Mike Flynn Says Decision to Testify Against Trump Was in ‘Best Interests’ of His Family

National Security Adviser Michael Flynn sits in the front row before the start of the President Donald Trump and Japanese Prime Minister Shinzo Abe joint new conference in the East Room of the White House, in Washington, Friday, Feb. 10, 2017. (AP Photo/Carolyn Kaster)
AP/Carolyn Kaster

Former National Security Adviser Ret. Lt. Gen. Mike Flynn defended his decision to make a plea deal with the Special Counsel and to testify as a witness against President Trump and members of his family.

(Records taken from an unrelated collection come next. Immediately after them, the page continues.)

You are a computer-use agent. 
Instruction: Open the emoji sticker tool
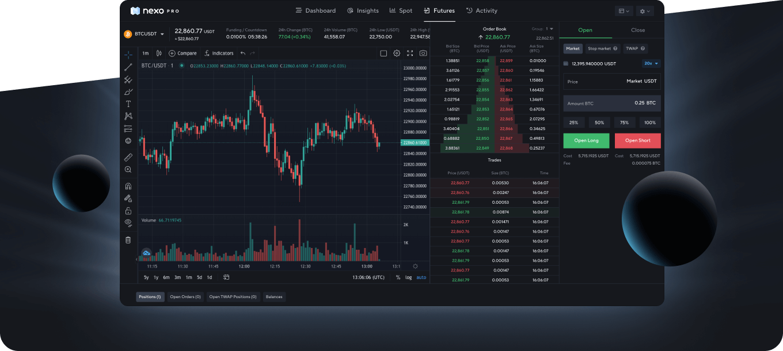coord(128,140)
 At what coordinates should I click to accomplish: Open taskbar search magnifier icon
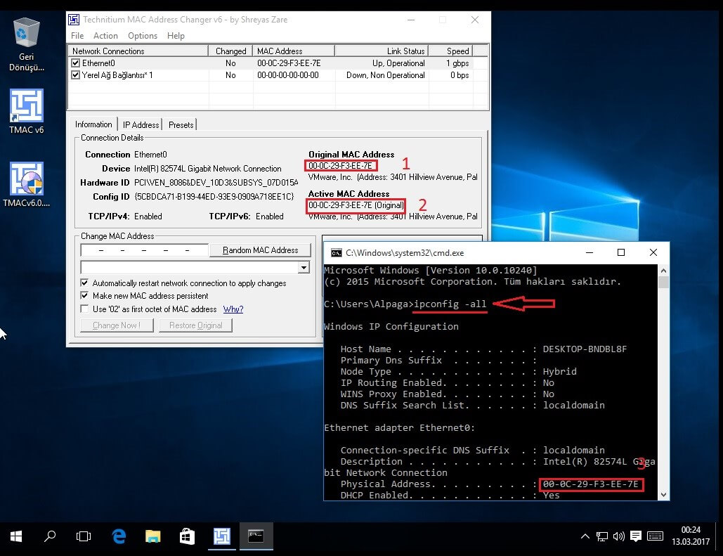(x=50, y=537)
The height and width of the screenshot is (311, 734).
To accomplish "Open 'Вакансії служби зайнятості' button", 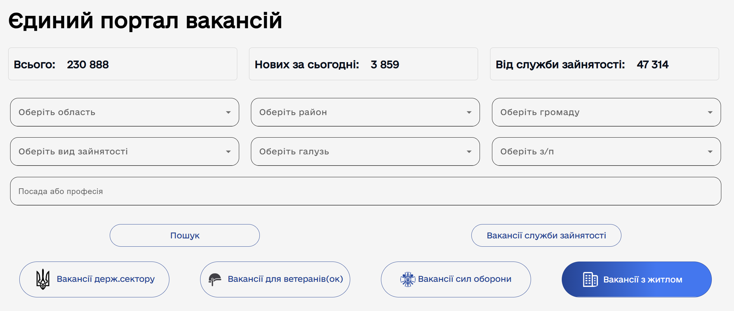I will pyautogui.click(x=546, y=236).
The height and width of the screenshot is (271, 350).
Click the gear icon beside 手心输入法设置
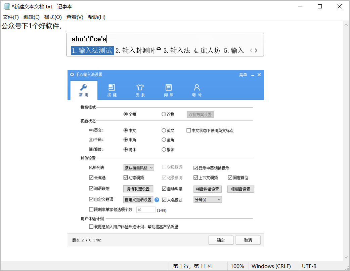tap(72, 75)
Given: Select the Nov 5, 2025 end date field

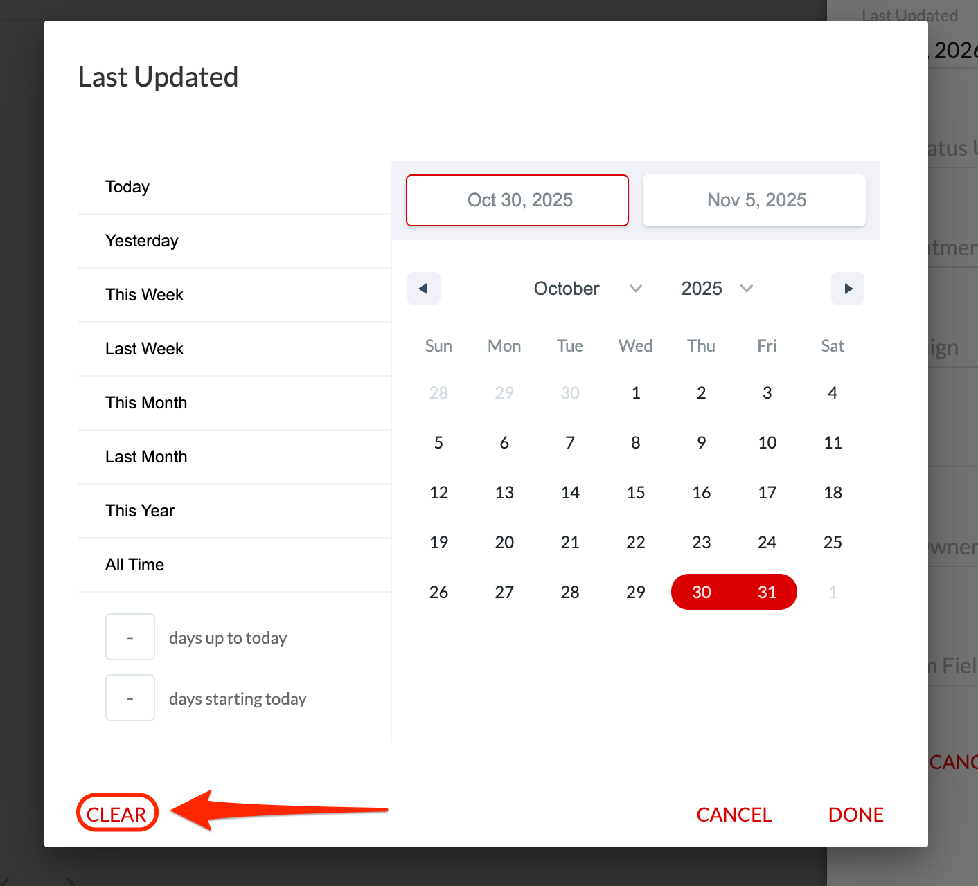Looking at the screenshot, I should click(754, 200).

“After over 33 years of military service to our country, including nearly five years in combat away from my family, and then my decision to continue to serve the United States, it has been extraordinarily painful to endure these many months of false accusations of ‘treason’ and other outrageous acts,” Flynn said in a statement Friday after he pleaded guilty to lying to the FBI.

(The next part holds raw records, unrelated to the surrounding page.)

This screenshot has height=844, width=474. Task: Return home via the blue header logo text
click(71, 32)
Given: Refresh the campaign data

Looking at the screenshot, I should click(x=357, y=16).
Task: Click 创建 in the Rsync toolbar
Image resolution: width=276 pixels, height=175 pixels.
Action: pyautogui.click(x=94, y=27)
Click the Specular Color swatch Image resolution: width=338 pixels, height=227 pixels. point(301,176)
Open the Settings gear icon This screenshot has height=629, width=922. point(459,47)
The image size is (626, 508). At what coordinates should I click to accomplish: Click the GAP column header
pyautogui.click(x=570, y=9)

“Such false accusations are contrary to everything I have ever done and stood for. But I recognize that the actions I acknowledged in court today were wrong, and, through my faith in God, I am working to set things right. My guilty plea and agreement to cooperate with the Special Counsel’s Office reflect a decision I made in the best interests of my family and of our country. I accept full responsibility for my actions,” he said.

Flynn was under serious financial strain, and his family members had urged him to start a legal defense fund earlier this year. Flynn’s son was also interviewed by the special counsel team, raising speculation that he was also being investigated.

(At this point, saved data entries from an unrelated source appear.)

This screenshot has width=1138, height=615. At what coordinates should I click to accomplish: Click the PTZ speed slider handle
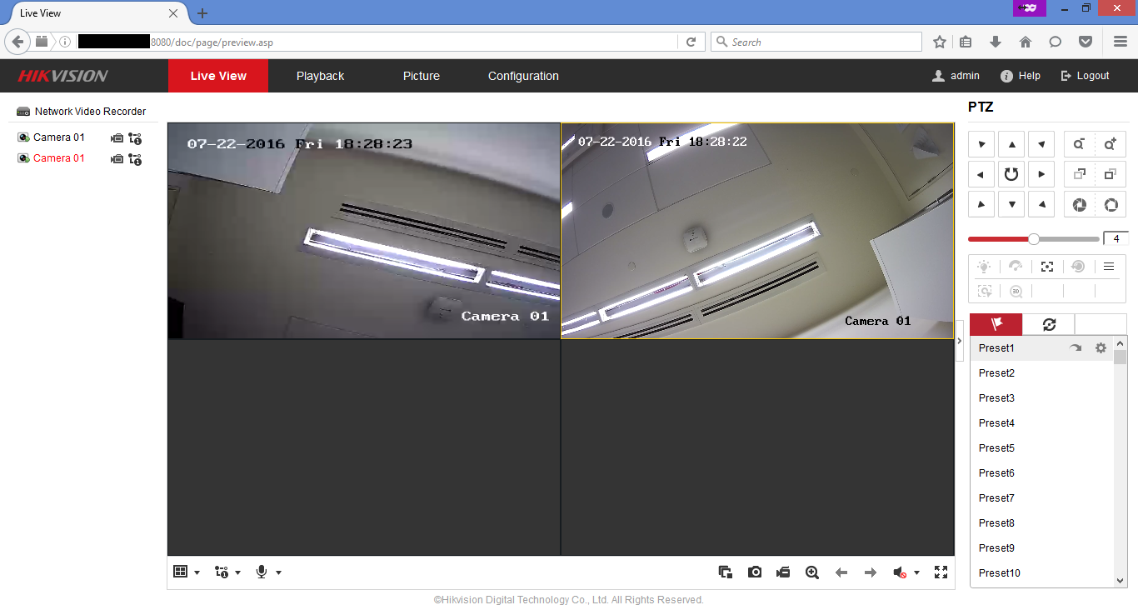[1034, 239]
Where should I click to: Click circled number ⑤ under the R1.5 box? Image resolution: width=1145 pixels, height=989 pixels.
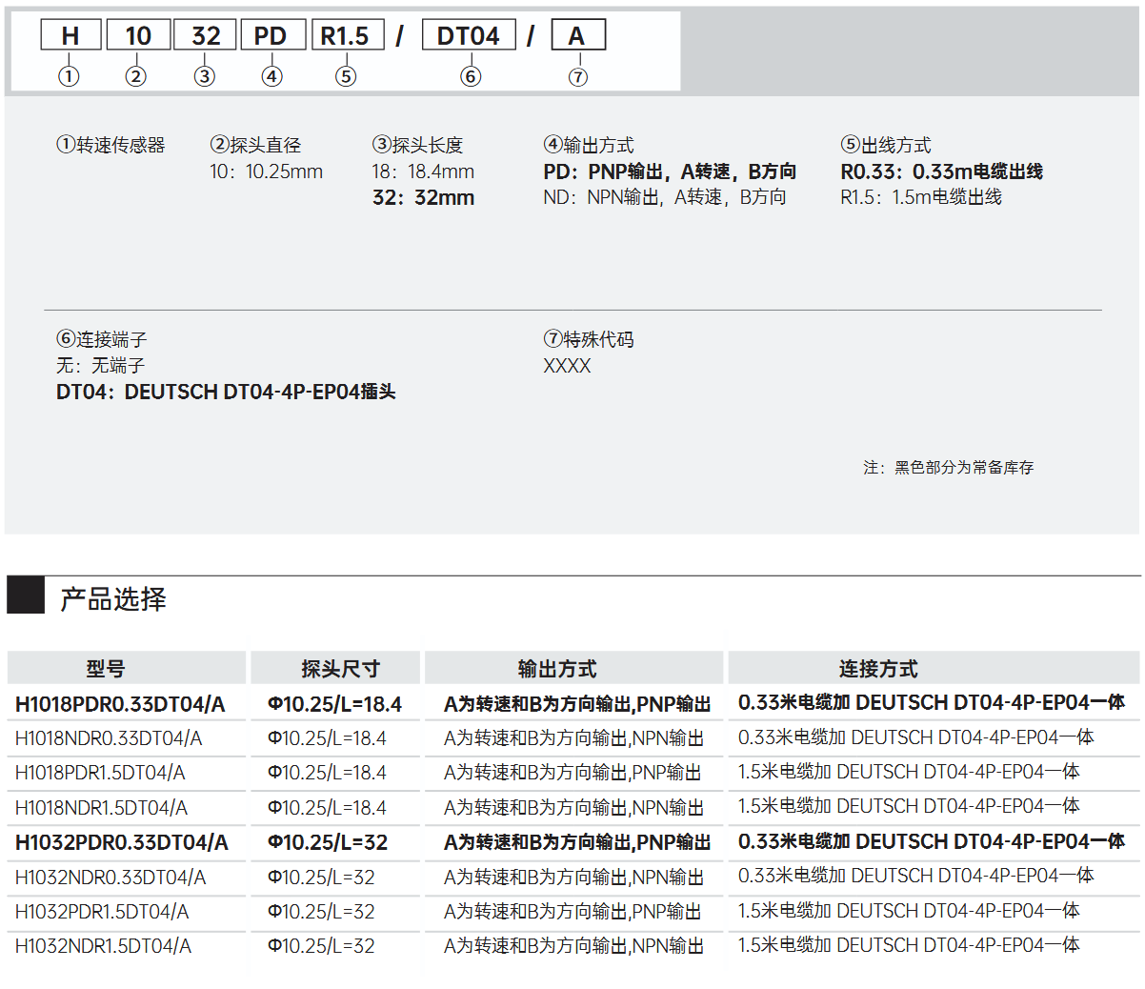pos(346,76)
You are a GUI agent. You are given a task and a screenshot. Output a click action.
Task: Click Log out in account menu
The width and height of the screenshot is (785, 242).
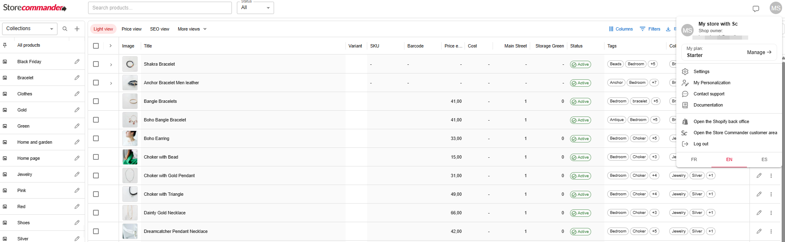coord(701,144)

Flynn reportedly also made the decision because he felt that he had been “abandoned” by Trump. Flynn will reportedly testify that during the campaign, President Trump had instructed him to reach out to Russia.

Flynn’s charge of lying to the FBI stems from his conversations with then-Russian Ambassador to the U.S. Sergei Kislyak on December 29, 2016. Flynn told the FBI he did not discuss sanctions imposed that day by the Obama administration.

He also told Vice President Mike Pence that he did not discuss sanctions, which Pence repeated in an interview. Flynn was fired after someone leaked the classified contents of his phone call to the Washington Post in February, revealing that he had lied to Pence.

Flynn was also under scrutiny for his lobbying work for Turkey in the lead up to the election. He reportedly hatched a plan to kidnap a Islamic cleric in Pennsylvania seeking asylum from Turkey.